TensorCPU build: dependencies downloading issue

I am trying to build tensorflow cpu version on my centos 6.5, but i am stuck :-
bazel build -c opt //tensorflow/cc:tutorials_example_trainer
........
WARNING: Sandboxed execution is not supported on your system and thus hermeticity of actions cannot be guaranteed. See http://bazel.io/docs/bazel-user-manual.html#sandboxing for more information.
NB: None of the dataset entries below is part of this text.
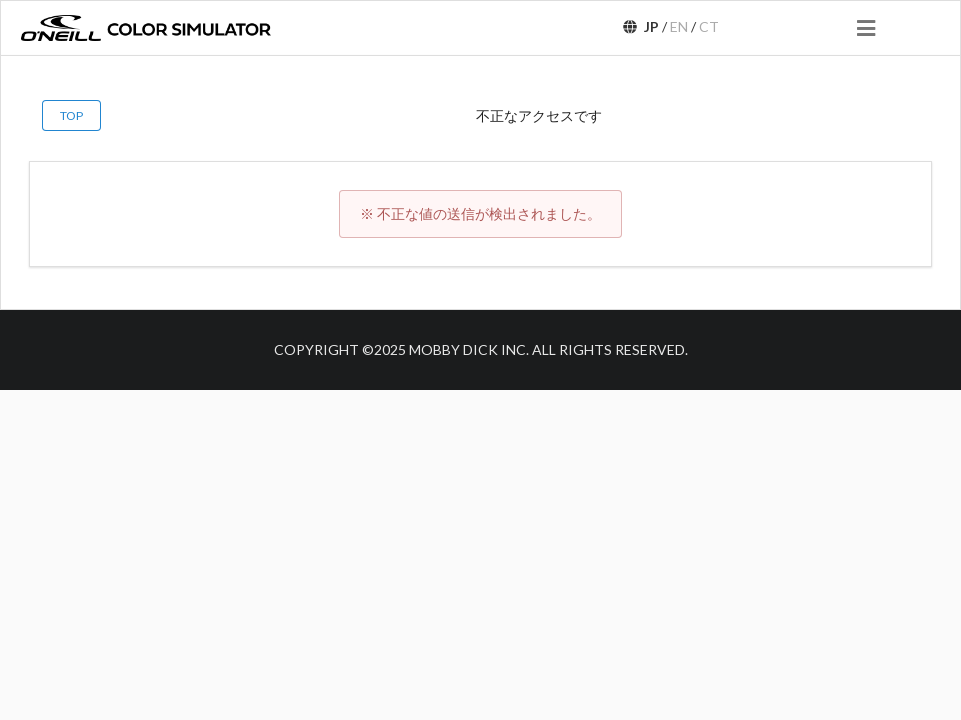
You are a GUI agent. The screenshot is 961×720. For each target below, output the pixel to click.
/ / (670, 26)
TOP (71, 115)
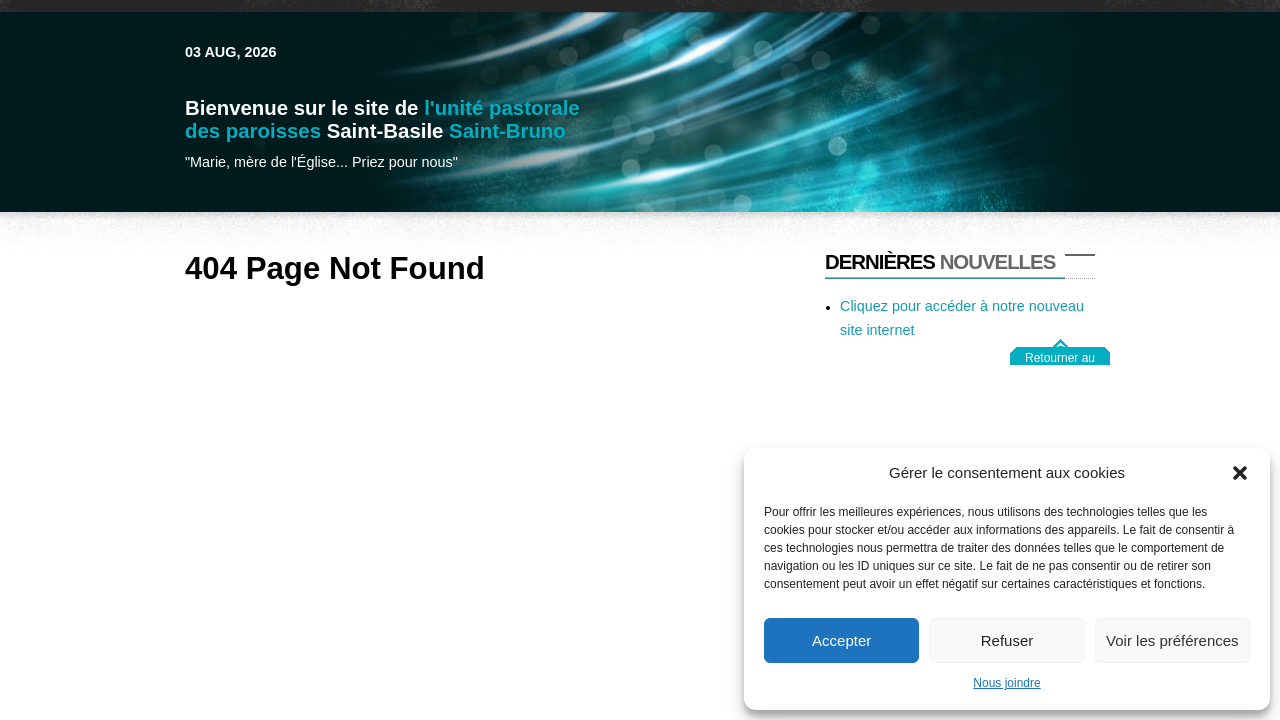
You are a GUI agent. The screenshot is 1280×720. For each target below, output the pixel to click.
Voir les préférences (1172, 640)
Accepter (841, 640)
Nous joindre (1006, 683)
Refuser (1007, 640)
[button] (1240, 473)
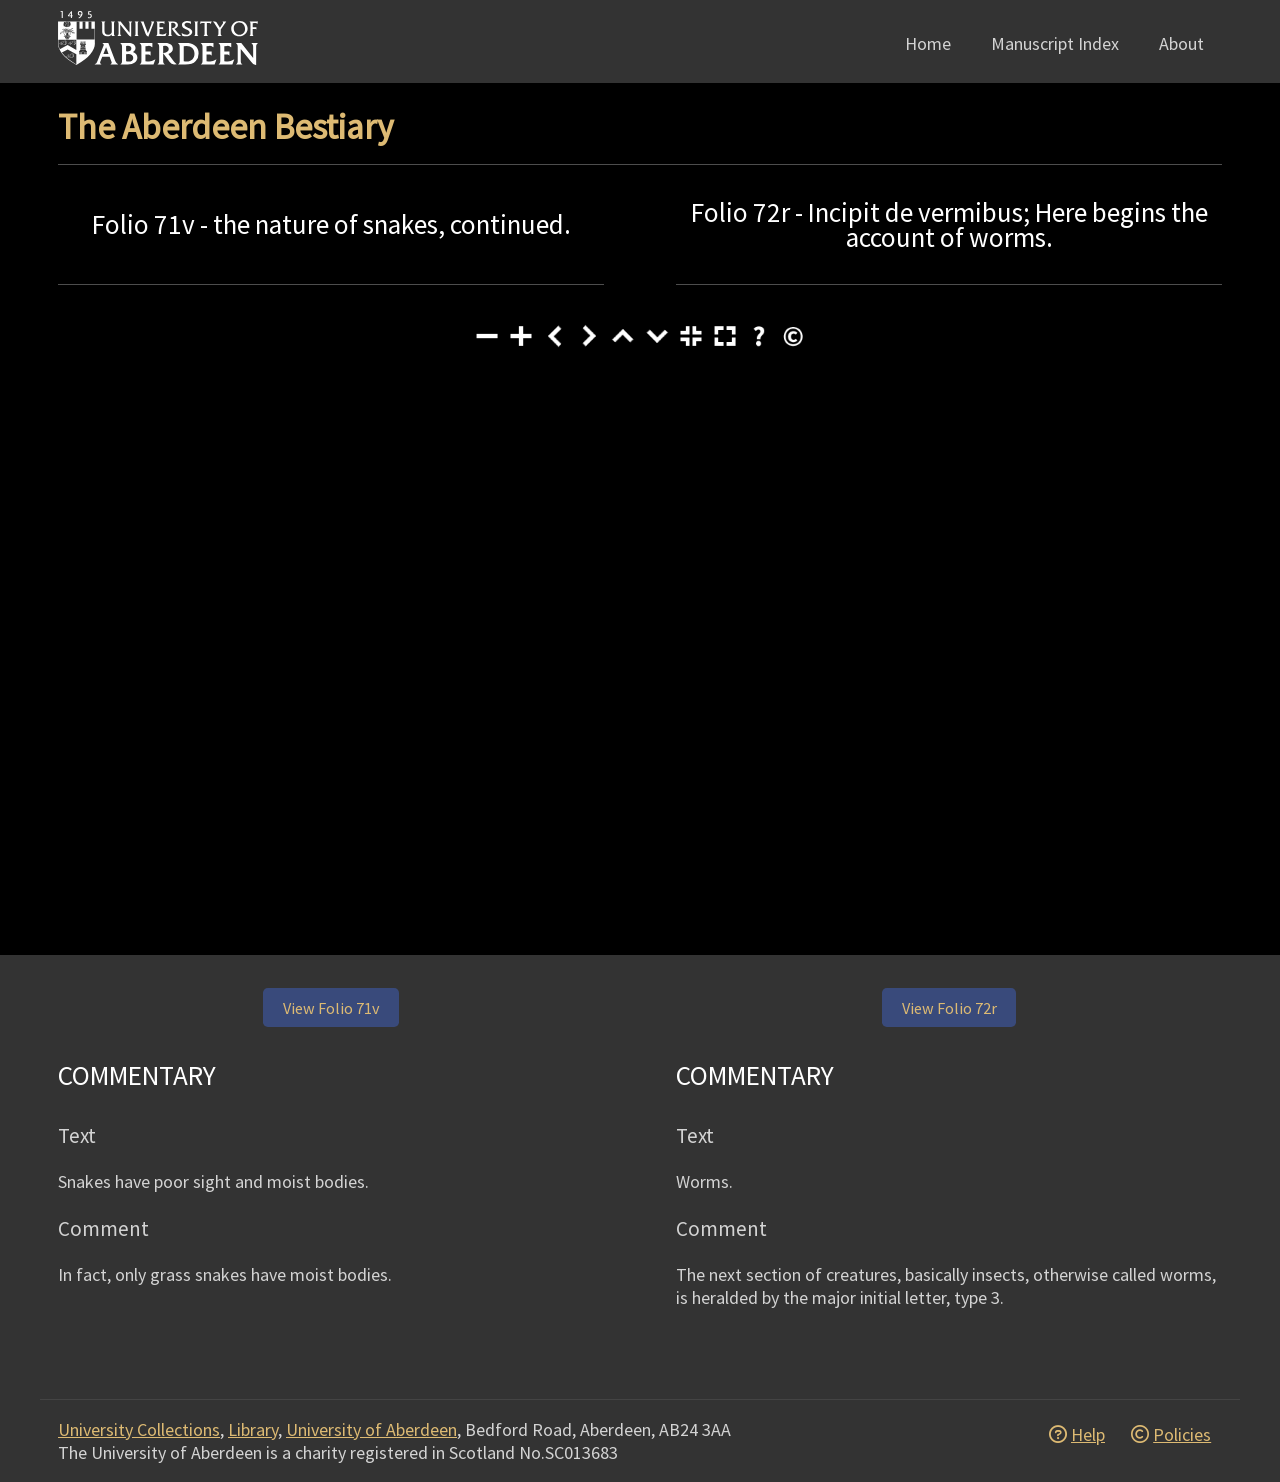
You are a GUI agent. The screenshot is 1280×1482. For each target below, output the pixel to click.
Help (1088, 1434)
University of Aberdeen (371, 1429)
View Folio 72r (949, 1008)
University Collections (139, 1429)
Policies (1182, 1434)
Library (253, 1429)
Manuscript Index (1055, 43)
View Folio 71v (331, 1008)
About (1181, 43)
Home (928, 43)
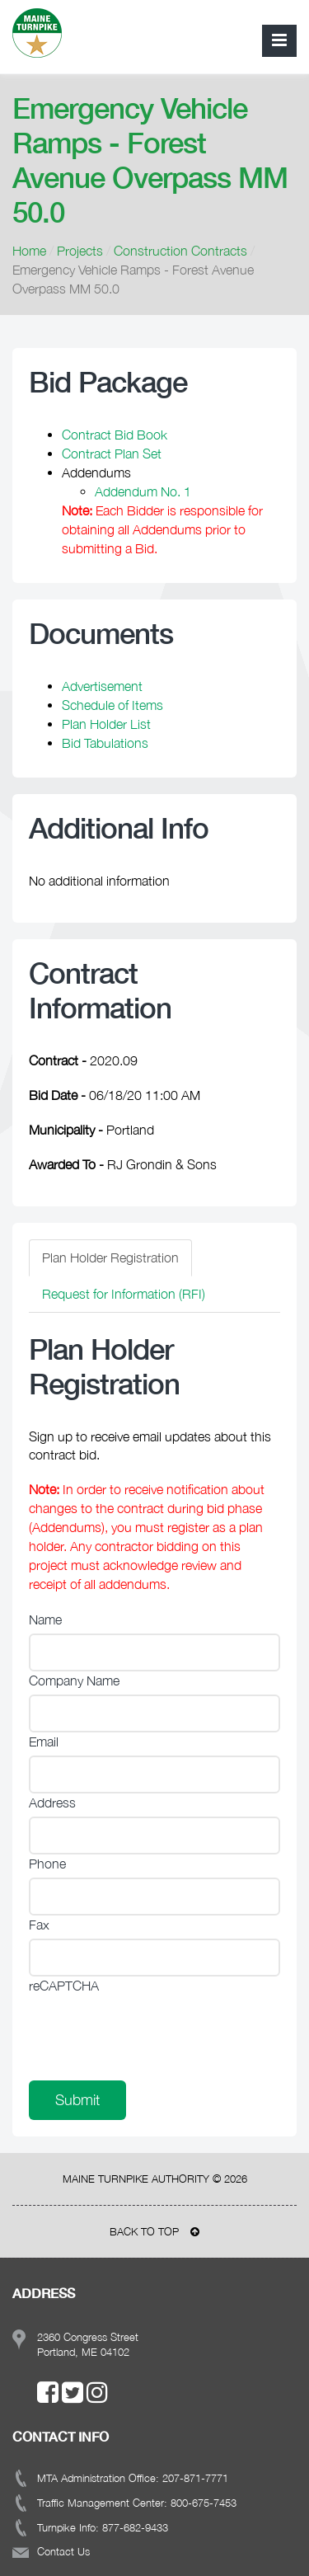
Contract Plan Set (112, 453)
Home (29, 250)
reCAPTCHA (64, 1985)
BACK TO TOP (154, 2231)
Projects (80, 250)
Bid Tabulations (105, 743)
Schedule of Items (112, 705)
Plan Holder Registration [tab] (110, 1257)
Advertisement (102, 686)
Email (44, 1741)
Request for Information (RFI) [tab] (123, 1293)
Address (52, 1802)
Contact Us (63, 2551)
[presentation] (154, 2032)
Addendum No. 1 (143, 491)
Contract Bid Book (114, 434)
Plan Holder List (106, 724)
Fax (39, 1924)
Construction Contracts (180, 250)
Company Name (74, 1680)
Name (45, 1619)
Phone (47, 1863)
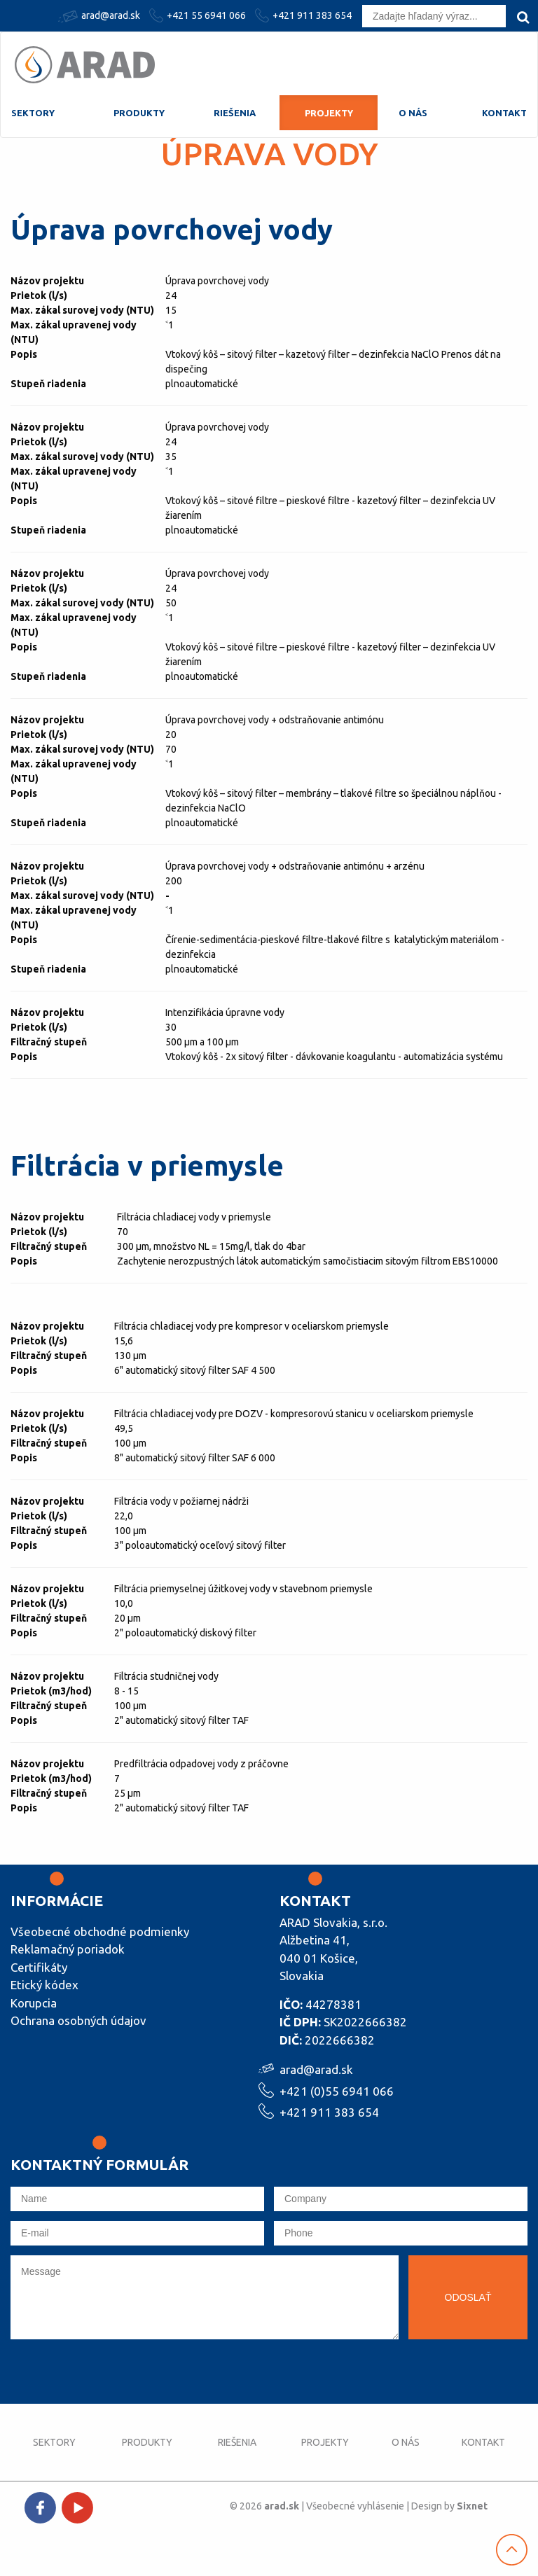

You can turn off this warning via --ignore_unsupported_sandboxing.
INFO: Downloading from http://www.ijg.org/files/jpegsrc.v9a.tar.gz: 0B
it tries to download jpeg/eigen/png tar files but is unable to do so due to lack of internet connectivity on my machine .
I can download & put all these dependencies somewhere within the tensorflow sourcecode directory so that build procedure automatically detect them.
Could you please suggest the path to that directory ( relative to tensorflow src root directory)? or is there a file which needs modification?
I tried placing it under $TENSOR_SRC_ROOT/tensorflow/contrib/cmake/external, but that did not help.
Eagerly awaiting your replies,
thanks to bazel development team, setting HTTP_PROXY & HTTPS_PROXY in my environment resolved the issue.